* TEXTAUSZUG *
====
Auch so reduziertes Wachstum würde unter anderen Umständen als gut empfunden werden; aber der wackelige Markt, den die Veränderungen innerhalb Chinas nicht im Geringsten verstehen, hat kalte Füße bekommen.

Infolgedessen hat der internationale chinesische Aktienmarkt (die „H“-Aktien), deren Aktien in Hongkong gehandelt werden, Verluste erlitten, allzu oft durch panische Investoren aus Übersee, die den Unterschied zwischen den beiden Märkten nicht verstehen.

China entwickelt sich bewusst von einer Wirtschaft, die durch Investitionen in die Infrastruktur angetrieben wird, in eine Wirtschaft, deren Motor die Verbrauchernachfrage ist. Das ist nachvollziehbar und richtig, aber die Veränderung an sich wird, bevor sie abgeschlossen ist, zu einem anderen Wachstumsmuster der Wirtschaft führen.

Die Belastungen, die von China ausgehen, haben auch die internationalen Aktienmärkte beeinträchtigt. Es besteht die Angst, dass die Exporteure aus dem Westen und aus den aufsteigenden Märkten, die große Vertriebe in China aufgebaut haben, leiden werden, wie auch deren Zulieferer. Es ist aber sehr wahrscheinlich, dass die Realität mittel- oder langfristig gesehen genau gegenteilig aussieht, weil chinesische Verbraucher noch mehr Gelegenheit bekommen werden, selbst zu wählen, welche internationalen oder inländischen Waren sie kaufen. Das gilt im Großen und Ganzen auch für Energie, industrielle Produkte und Agrarrohstoffe. Im Klartext heißt das, dass die Chinesen weiterhin Importe tätigen werden müssen.

Außerdem ist es so, dass die Zinssätze in den meisten westlichen Ländern fast auf Null gefallen sind. Das ist für diejenigen, die sich Geld leihen, wunderbar und sie werden so viel billiges Geld leihen wie nur möglich; doch vergessen sie dabei, dass solch hohe Schulden schwer zurückzuzahlen sind, wenn die Zinssätze wieder steigen.

Die US-Notenbank hat verlauten lassen, dass sie die Zinssätze im September 2015 wieder ein klein wenig anheben will – unter dem Vorbehalt, dass es keine zu Verzögerungen führenden Katastrophen gibt. Das Augenmerk lag zunächst auf den US-amerikanischen Arbeitsmärkten, aber diese scheinen stabil genug zu sein. Die Frage ist nun, ob die Unruhe in den internationalen Aktienmärkten eine Verzögerung zur Folge haben könnte. Der Erfahrung nach nicht, aber das Ruder befindet sich in neuer Hand.
====
* VORLIEGENDE ANGABEN *
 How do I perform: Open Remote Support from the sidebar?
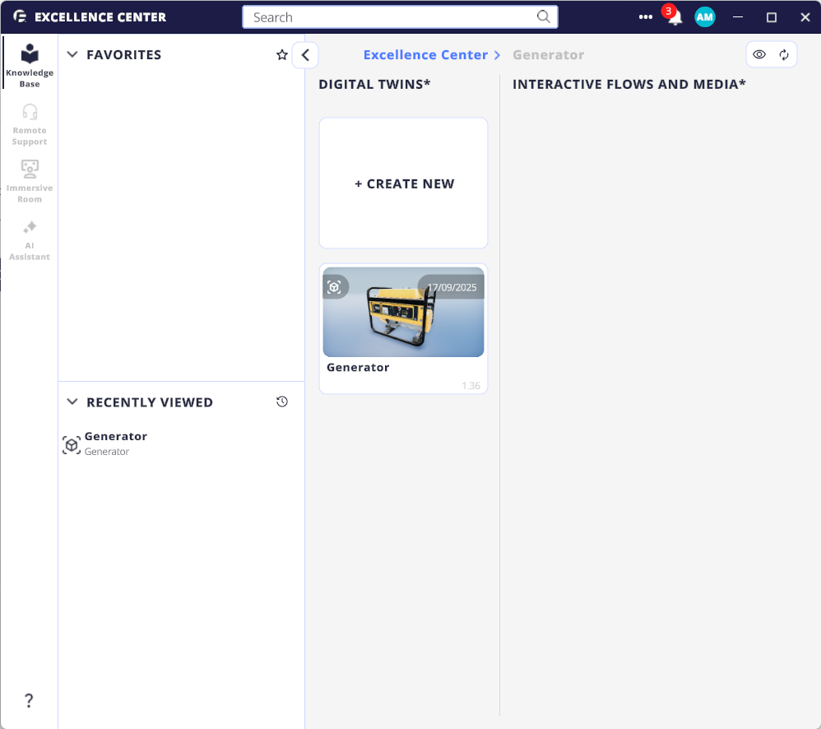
====
* AUFGABENSTELLUNG A *
Zähle alle Güterarten auf, die der Textauszug im Satz mit den Worten „Das gilt im Großen und Ganzen“ nennt.
* AUFGABENSTELLUNG B *
Schreibe aus dem Textauszug den Abschnitt ab, der mit „Infolgedessen hat der“ anfängt und bis einschließlich „der Wirtschaft führen.“ reicht.

* LÖSUNGSWEG A *
Energie, industrielle Produkte, Agrarrohstoffe

* LÖSUNGSWEG B *
Infolgedessen hat der internationale chinesische Aktienmarkt (die „H“-Aktien), deren Aktien in Hongkong gehandelt werden, Verluste erlitten, allzu oft durch panische Investoren aus Übersee, die den Unterschied zwischen den beiden Märkten nicht verstehen.

China entwickelt sich bewusst von einer Wirtschaft, die durch Investitionen in die Infrastruktur angetrieben wird, in eine Wirtschaft, deren Motor die Verbrauchernachfrage ist. Das ist nachvollziehbar und richtig, aber die Veränderung an sich wird, bevor sie abgeschlossen ist, zu einem anderen Wachstumsmuster der Wirtschaft führen.